Algunas personas más se habían situado delante de la camilla. Oyó unas palabras por encima de su cabeza:

– Muy bien, chicos. Nosotros nos encargaremos.

Entonces, una cara negra, inmensa y redonda, que mostraba una hilera de dientes irregulares en una amplia sonrisa, apareció sobre él. La cara coronaba una chaqueta blanca de auxiliar que parecía, a primera vista, varias tallas pequeña.

– Muy bien, señor Francis Xavier Petrel, no nos va a causar ningún problema, ¿verdad? -El negro imprimió un ligero tono cantarín a sus palabras, de modo que sonaron entre amenaza y diversión. Francis no supo qué responder.

Un segundo rostro negro entró de repente en su campo de visión al otro lado de la camilla, inclinado también hacia él.

– No creo que este chico vaya a crearnos ningún problema -dijo el segundo hombre-. En absoluto. ¿Verdad, señor Petrel? -El también hablaba con un suave acento sureño.

Una voz le gritó al oído: ¡Diles que no!

Intentó sacudir la cabeza, pero le costaba mover el cuello.

– No causaré ningún problema -dijo al fin. Sus palabras parecían tan duras como aquel día, pero se alegró de poder hablar. Eso lo tranquilizó un poco. A lo largo del día había temido que, de algún modo, fuera a perder toda capacidad de comunicación.

– Muy bien, señor Petrel. Vamos a bajarlo de la camilla. Después nos sentaremos con calma en una silla de ruedas. ¿Entendido? Pero aún no le voy a soltar las manos y los pies. Eso será después de que hable con el médico. Quizá le dé algo para que se calme. Para relajarlo. Ahora incorpórese, mueva las piernas hacia delante.

¡Haz lo que te dicen!

Lo hizo.

El movimiento lo mareó y se balanceó brevemente. Una mano enorme lo sujetó por el hombro. Se volvió y vio que el primer auxiliar era inmenso, cerca de dos metros de estatura y puede que unos ciento treinta kilos de peso. Tenía brazos muy musculosos y piernas como barriles. Su compañero, el otro negro, era un hombre enjuto y nervudo, empequeñecido a su lado. Llevaba perilla y un peinado afro que no lograba añadir demasiados centímetros a su modesta estatura. Los dos hombres lo depositaron en una silla de ruedas.

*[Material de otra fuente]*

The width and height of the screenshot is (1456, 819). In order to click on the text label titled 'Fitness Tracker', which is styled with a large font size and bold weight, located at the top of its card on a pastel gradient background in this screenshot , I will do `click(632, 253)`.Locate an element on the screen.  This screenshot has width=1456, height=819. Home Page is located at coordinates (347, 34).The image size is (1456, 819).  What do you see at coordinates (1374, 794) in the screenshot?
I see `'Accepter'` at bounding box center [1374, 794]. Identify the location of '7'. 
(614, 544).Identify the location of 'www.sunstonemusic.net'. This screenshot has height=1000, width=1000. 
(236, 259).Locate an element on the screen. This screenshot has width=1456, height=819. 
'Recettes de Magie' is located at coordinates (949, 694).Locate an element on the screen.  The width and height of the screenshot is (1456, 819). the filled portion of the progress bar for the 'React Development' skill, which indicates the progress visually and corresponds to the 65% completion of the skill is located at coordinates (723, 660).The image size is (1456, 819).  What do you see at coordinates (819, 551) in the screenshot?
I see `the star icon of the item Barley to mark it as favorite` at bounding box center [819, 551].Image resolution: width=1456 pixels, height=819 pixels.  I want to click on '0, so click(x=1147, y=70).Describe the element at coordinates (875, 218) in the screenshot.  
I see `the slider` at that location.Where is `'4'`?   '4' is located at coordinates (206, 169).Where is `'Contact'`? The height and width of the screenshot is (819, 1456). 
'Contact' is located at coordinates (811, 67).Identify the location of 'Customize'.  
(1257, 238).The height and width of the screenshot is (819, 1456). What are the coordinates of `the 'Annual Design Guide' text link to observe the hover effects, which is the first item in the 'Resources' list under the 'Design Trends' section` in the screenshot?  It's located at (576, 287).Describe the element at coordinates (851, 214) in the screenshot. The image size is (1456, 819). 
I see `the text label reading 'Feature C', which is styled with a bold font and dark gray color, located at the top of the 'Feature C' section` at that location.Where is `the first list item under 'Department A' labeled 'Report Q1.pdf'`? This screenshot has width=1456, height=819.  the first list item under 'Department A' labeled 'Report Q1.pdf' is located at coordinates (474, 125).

– Muy bien -dijo el pequeño-. Ahora lo llevaremos a ver al médico. No se preocupe. Las cosas pueden parecer desagradables, pésimas ahora mismo, pero pronto mejorarán. Puede estar seguro.

No se lo creyó. Ni una palabra.

Los dos auxiliares lo condujeron hasta una pequeña sala de espera. Una secretaria sentada tras una mesa metálica alzó la mirada cuando cruzaron la puerta. Parecía una mujer imponente, estirada, de más de mediana edad, vestida con un ajustado traje chaqueta azul, el cabello demasiado crispado, el delineador de ojos demasiado marcado y el brillo de labios ligeramente excesivo, lo que le confería un aspecto algo incongruente, entre bibliotecaria y prostituta callejera.

– Éste debe de ser el señor Petrel -dijo con brusquedad, aunque Francis supo al instante que no esperaba respuesta, porque ya la conocía-. Ya pueden pasar. El médico lo está esperando.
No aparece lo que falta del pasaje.